» **Activity**
The output should consist solely of the line containing "Expand the Címtípus dropdown showing Megállók" and the lines that follow it through the end of the data below.

Data extracted from a collection
########################################

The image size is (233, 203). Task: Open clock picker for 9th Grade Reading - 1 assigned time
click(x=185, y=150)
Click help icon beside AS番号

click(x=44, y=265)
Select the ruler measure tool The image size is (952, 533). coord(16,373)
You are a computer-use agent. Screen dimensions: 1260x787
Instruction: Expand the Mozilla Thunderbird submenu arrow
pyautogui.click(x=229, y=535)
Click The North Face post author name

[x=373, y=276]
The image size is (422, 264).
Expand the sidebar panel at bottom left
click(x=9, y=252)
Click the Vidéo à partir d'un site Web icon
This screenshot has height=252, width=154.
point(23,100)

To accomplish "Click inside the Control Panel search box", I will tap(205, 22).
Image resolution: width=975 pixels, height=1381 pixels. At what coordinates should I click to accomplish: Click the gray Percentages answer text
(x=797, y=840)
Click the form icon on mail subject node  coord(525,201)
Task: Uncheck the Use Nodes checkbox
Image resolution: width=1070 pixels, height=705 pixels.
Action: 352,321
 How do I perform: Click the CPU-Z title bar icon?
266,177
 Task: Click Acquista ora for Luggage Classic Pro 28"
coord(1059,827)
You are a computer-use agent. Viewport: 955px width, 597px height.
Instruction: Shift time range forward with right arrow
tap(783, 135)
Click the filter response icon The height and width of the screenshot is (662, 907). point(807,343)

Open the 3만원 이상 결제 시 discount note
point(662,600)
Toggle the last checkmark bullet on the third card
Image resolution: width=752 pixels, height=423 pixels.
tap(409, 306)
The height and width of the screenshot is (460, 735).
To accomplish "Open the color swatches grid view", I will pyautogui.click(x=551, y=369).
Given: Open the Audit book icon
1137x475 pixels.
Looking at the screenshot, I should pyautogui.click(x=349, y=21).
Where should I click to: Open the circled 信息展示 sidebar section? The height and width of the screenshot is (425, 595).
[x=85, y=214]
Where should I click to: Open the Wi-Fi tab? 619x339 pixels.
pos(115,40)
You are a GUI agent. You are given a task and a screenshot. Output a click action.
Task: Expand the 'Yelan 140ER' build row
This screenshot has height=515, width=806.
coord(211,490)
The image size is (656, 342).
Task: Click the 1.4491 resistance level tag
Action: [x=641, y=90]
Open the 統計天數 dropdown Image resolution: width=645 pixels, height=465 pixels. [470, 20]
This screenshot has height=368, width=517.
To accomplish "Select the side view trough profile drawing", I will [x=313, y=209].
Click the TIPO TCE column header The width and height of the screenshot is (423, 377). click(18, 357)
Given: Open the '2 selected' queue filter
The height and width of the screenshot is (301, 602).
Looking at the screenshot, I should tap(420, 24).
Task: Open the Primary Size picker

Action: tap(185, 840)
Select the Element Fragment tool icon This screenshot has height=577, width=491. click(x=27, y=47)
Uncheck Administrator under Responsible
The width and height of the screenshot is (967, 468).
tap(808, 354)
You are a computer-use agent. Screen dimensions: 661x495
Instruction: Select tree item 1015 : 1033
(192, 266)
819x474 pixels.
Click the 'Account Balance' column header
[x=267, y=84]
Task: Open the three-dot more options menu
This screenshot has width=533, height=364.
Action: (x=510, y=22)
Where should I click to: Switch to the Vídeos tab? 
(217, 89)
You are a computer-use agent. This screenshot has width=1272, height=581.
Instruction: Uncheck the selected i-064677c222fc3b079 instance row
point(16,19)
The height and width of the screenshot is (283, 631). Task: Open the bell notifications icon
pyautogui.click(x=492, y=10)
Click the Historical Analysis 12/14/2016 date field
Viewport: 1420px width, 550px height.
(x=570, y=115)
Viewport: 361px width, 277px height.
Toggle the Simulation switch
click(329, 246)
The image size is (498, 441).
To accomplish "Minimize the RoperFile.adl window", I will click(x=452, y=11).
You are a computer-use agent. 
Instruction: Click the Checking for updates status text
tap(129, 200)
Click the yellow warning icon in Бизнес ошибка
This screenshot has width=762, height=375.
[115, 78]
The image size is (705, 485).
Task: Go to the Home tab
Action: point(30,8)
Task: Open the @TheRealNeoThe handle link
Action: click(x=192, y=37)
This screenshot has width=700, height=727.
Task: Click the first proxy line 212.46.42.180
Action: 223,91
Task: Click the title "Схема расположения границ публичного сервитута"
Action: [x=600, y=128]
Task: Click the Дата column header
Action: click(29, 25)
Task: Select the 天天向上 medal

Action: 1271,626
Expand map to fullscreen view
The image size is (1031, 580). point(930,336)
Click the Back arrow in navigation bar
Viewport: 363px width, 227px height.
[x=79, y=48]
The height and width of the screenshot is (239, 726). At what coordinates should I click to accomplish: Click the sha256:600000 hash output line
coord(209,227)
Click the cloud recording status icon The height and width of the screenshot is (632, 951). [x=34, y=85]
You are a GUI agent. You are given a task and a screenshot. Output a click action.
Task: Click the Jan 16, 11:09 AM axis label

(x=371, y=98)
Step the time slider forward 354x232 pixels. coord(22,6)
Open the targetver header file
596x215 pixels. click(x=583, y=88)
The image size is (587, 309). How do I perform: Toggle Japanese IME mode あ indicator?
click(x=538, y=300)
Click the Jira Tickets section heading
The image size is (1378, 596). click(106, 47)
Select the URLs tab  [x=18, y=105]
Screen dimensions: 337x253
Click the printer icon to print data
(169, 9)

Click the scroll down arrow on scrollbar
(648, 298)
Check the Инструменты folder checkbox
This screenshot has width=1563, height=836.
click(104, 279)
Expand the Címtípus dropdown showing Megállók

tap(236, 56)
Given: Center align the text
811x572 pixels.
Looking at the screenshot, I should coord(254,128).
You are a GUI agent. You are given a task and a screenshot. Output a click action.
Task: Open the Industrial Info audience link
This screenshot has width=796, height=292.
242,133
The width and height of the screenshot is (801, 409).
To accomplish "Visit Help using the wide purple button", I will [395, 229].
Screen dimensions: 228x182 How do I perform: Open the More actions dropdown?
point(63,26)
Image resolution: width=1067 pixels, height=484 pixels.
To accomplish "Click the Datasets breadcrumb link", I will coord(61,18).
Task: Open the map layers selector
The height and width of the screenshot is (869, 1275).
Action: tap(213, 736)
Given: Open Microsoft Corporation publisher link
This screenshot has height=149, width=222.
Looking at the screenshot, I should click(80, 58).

########################################

» **Solution**
Expand the Címtípus dropdown showing Megállók

tap(236, 56)
Given: Center align the text
811x572 pixels.
Looking at the screenshot, I should coord(254,128).
You are a GUI agent. You are given a task and a screenshot. Output a click action.
Task: Open the Industrial Info audience link
This screenshot has width=796, height=292.
242,133
The width and height of the screenshot is (801, 409).
To accomplish "Visit Help using the wide purple button", I will [395, 229].
Screen dimensions: 228x182 How do I perform: Open the More actions dropdown?
point(63,26)
Image resolution: width=1067 pixels, height=484 pixels.
To accomplish "Click the Datasets breadcrumb link", I will coord(61,18).
Task: Open the map layers selector
The height and width of the screenshot is (869, 1275).
Action: tap(213, 736)
Given: Open Microsoft Corporation publisher link
This screenshot has height=149, width=222.
Looking at the screenshot, I should click(80, 58).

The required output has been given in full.